"Long speech" is a faithful synthesis of a fairly irritating modern American English speech pattern.
I don’t understand the approach
> TADA takes a different path. Instead of compressing audio into fewer fixed-rate frames of discrete audio tokens, we align audio representations directly to text tokens — one continuous acoustic vector per text token. This creates a single, synchronized stream where text and speech move in lockstep through the language model.
So basically just concatenating the audio vectors without compression or discretization?
I haven’t read the full paper yet (I know, I should before commenting), but this explanation puzzles me.

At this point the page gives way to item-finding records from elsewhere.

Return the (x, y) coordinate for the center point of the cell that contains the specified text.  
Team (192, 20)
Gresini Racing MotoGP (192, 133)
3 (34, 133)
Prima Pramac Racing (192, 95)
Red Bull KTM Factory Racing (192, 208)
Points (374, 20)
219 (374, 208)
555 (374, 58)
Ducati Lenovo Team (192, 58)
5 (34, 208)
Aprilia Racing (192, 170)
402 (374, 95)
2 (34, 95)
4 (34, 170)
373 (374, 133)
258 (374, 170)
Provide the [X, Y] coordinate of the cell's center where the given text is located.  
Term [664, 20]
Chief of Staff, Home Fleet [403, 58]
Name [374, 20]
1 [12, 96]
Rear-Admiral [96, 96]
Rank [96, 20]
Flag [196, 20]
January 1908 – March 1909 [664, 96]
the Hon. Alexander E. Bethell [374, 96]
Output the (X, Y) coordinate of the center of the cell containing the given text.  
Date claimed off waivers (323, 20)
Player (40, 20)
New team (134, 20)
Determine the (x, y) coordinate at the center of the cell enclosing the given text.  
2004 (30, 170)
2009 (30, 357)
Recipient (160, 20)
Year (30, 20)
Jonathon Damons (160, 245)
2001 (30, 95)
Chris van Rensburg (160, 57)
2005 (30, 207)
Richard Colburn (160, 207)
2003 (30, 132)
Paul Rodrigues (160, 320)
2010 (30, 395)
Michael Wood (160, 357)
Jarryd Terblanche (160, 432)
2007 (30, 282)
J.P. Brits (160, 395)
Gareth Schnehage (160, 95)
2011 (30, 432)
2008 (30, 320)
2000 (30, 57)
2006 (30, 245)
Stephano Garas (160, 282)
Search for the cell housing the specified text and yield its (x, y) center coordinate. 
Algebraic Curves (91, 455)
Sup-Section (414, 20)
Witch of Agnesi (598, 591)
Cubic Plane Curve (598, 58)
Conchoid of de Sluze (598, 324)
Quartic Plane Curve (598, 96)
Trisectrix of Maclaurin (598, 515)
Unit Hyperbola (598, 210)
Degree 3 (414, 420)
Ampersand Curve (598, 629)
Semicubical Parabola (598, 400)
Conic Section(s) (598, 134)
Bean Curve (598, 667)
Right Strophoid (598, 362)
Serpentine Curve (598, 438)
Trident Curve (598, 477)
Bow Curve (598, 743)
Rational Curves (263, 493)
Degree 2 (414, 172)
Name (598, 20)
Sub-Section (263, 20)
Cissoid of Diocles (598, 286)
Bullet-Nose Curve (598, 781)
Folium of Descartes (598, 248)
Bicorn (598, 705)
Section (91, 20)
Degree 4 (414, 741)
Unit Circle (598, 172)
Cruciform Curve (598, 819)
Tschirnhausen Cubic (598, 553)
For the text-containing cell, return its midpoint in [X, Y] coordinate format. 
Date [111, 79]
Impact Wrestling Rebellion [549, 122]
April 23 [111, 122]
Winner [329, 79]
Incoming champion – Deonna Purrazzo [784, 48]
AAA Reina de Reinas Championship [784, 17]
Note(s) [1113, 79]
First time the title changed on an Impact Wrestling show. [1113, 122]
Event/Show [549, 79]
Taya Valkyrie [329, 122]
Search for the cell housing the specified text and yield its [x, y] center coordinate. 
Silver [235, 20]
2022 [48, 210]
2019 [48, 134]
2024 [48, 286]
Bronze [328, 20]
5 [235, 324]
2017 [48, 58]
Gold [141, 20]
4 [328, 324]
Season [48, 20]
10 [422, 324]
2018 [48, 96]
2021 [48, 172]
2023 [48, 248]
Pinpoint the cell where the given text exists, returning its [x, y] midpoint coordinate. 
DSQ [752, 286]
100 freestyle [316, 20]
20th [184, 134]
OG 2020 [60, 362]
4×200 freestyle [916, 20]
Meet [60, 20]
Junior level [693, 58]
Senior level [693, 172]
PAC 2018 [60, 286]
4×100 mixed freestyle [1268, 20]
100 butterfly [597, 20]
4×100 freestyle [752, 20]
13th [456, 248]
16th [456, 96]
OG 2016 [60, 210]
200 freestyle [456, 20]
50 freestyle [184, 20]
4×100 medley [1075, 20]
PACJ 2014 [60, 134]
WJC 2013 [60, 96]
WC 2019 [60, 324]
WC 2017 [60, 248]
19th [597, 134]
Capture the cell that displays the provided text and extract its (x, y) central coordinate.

okay so they say text continuation only without fine tuning. I assume that means that we can't use it as a replacement for TTS in an AI agent chat? Because it will not work without enough context?
Could you maybe trick it into thinking it was continuing a sample for an assistant use case if the sample was generic enough?
I appreciate them being honest about it though because otherwise I might spend two days trying to make it work.
MIT license, supported languages beyond english: ar, ch, de, es, fr, it, ja, pl, pt.
the 0.09 RTF is wild but i wonder how much of that speed advantage disappears once you need voice cloning or fine grained prosody control. i use cartesia sonic for TTS in a video pipeline and the thing that actually matters for content creation isnt raw speed - its whether you can get consistent emotional delivery across like 50+ scenes without it drifting. the 1:1 text-acoustic alignment should help with hallucinations for sure but does it handle things like mid-sentence pauses or emphasis on specific words? thats where most open source TTS falls apart IMO
Could it run on Macbook? Just on GPU device?
Will this run on CPU? (as opposed to GPU)
To me, the speech sounds impressively expressive, but there is something off about the audio quality that I can't quite put my finger on.
The "Anger Speech" has an obvious lisp (Maybe a homage to Elmer Fudd?). But I hear a similar, but more subtle, speech impediment in the "Adoration Speech". The "Fearful Speech" might have a slight warble to it. And the "Long Speech" is difficult to evaluate because the speaker has vocal fry to an extent that I find annoying.